Sugerencias: Policía Antinarcóticos frustra envío de seis kilos de cocaína a Europa desde el aeropuerto de Cartagena
La estructura actual del crimen en el país funciona como una red compuesta por múltiples grupos con distintas capacidades. En un primer nivel, estructuras como el Clan del Golfo y las disidencias combinan control territorial, capacidad militar y funciones de gobernanza local. En un segundo nivel operan grupos con influencia subregional, como La Cordillera en el Eje Cafetero, enfocados en la violencia y el control de mercados. En el último nivel se ubican bandas barriales que controlan el microtráfico y prestan servicios a organizaciones más grandes.
Estas organizaciones poseen una notable capacidad de «reciclaje criminal», pues reclutan con facilidad a integrantes de otros grupos armados, lo que les permite recomponerse rápidamente tras la captura de sus líderes. Su control territorial no es homogéneo: va desde bandas dedicadas al hurto hasta organizaciones como el Clan del Golfo en Urabá, que establecen gobiernos paralelos, regulan la vida cotidiana, administran justicia y cobran tributos.
A diferencia de los carteles mexicanos o las mafias europeas, estos grupos no buscan el control total de los mercados, sino que operan como empresas especializadas en eslabones específicos, como el cultivo o el procesamiento. Esto los llevó a diversificar sus rentas con la extorsión, el sicariato o la minería ilegal de oro. Su rol cambió de controlar la distribución internacional a ser principalmente proveedores, perdiendo protagonismo en el mercado global.

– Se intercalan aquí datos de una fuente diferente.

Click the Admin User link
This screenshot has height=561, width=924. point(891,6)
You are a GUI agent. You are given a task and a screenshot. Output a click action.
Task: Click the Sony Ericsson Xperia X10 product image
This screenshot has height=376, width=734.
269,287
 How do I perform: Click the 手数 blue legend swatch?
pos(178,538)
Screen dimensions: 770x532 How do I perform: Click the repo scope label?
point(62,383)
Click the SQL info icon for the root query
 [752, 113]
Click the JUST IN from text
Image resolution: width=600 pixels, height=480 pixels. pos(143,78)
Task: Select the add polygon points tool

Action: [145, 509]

Además, los expertos señalaron que estas estructuras han “domesticado” la violencia para no atraer la atención de las autoridades. En lugar de atacar abiertamente a la Fuerza Pública, la usan para controlar mercados y comunidades a través de amenazas, confinamientos y desplazamientos forzados, mecanismos más difíciles de medir. Su relación con el Estado también mutó: ya no lo ven como un obstáculo, sino como un instrumento funcional a sus intereses a través de la corrupción y la cooptación.
Durante cinco décadas, el Estado colombiano implementó diversas estrategias contra el crimen, enfocadas en la lucha contra el narcotráfico mediante operativos militares, policiales y mecanismos de sometimiento. Sin embargo, el informe concluyó que la capacidad de adaptación del crimen organizado contrasta con la rigidez institucional para modificar sus estrategias con la misma agilidad.

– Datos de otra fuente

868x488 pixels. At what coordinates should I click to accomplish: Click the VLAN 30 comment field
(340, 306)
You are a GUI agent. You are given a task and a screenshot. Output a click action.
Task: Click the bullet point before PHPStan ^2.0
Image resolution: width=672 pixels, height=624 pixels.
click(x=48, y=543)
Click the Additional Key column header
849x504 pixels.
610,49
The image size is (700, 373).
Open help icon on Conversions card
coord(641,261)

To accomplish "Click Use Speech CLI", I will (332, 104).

Esta dificultad responde a la falta de articulación interinstitucional y a una concentración en acciones reactivas que no atacan los problemas estructurales asociados a la criminalidad. La FIP insistió en que para que las estrategias sean efectivas deben abordar el problema desde una perspectiva multidimensional, que combine la represión con el fortalecimiento institucional, la reducción de la corrupción y el desarrollo de alternativas socioeconómicas para las comunidades afectadas.
Para ello, el análisis propuso una serie de ideas clave, como revisar el marco normativo de sometimiento a la justicia para hacerlo más funcional y atacar sistemáticamente la corrupción. También recomendó ajustar la arquitectura institucional para que sea más flexible, mejorar la caracterización del fenómeno y modificar los indicadores de éxito para que no solo midan resultados operativos, sino la desarticulación de redes y la afectación a sus finanzas.

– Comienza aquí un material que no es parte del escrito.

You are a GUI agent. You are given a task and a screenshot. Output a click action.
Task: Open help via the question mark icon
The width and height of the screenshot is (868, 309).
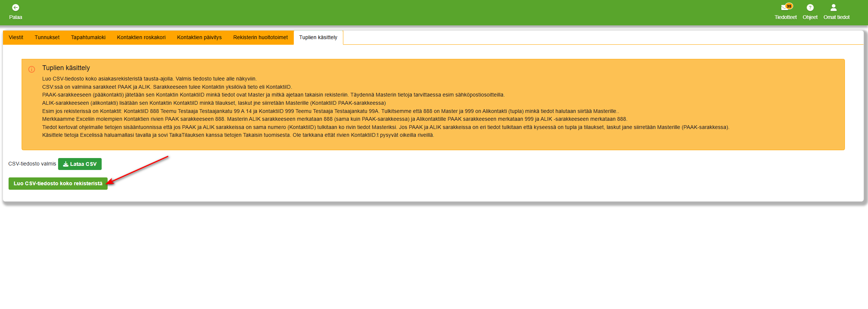pos(810,7)

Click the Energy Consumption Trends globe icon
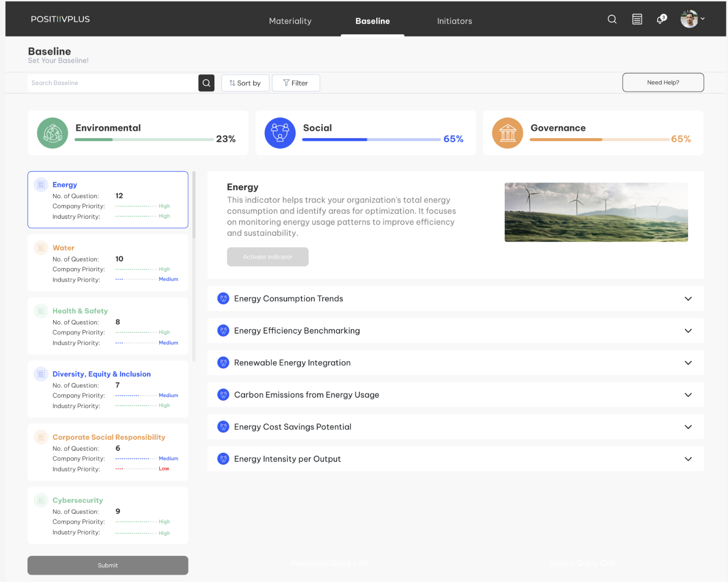[x=223, y=298]
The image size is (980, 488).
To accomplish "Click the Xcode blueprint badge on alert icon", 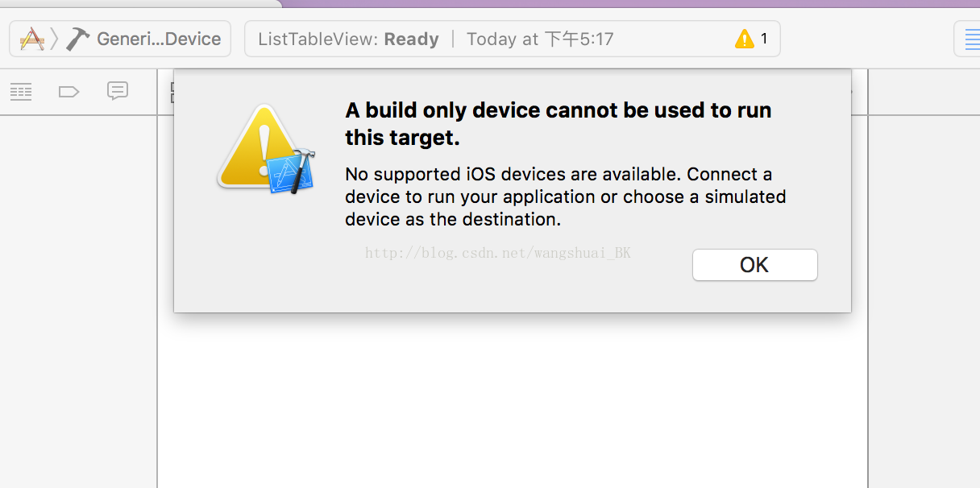I will point(290,171).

Finalmente, sugirió priorizar casos de macrocriminalidad, fortalecer las capacidades locales con diagnósticos microterritoriales, generar información pública y confiable, reformar el sistema penitenciario para que las cárceles dejen de ser centros de operaciones y abordar el reciclaje criminal con una mayor articulación entre las políticas de reincorporación, inteligencia y judicialización.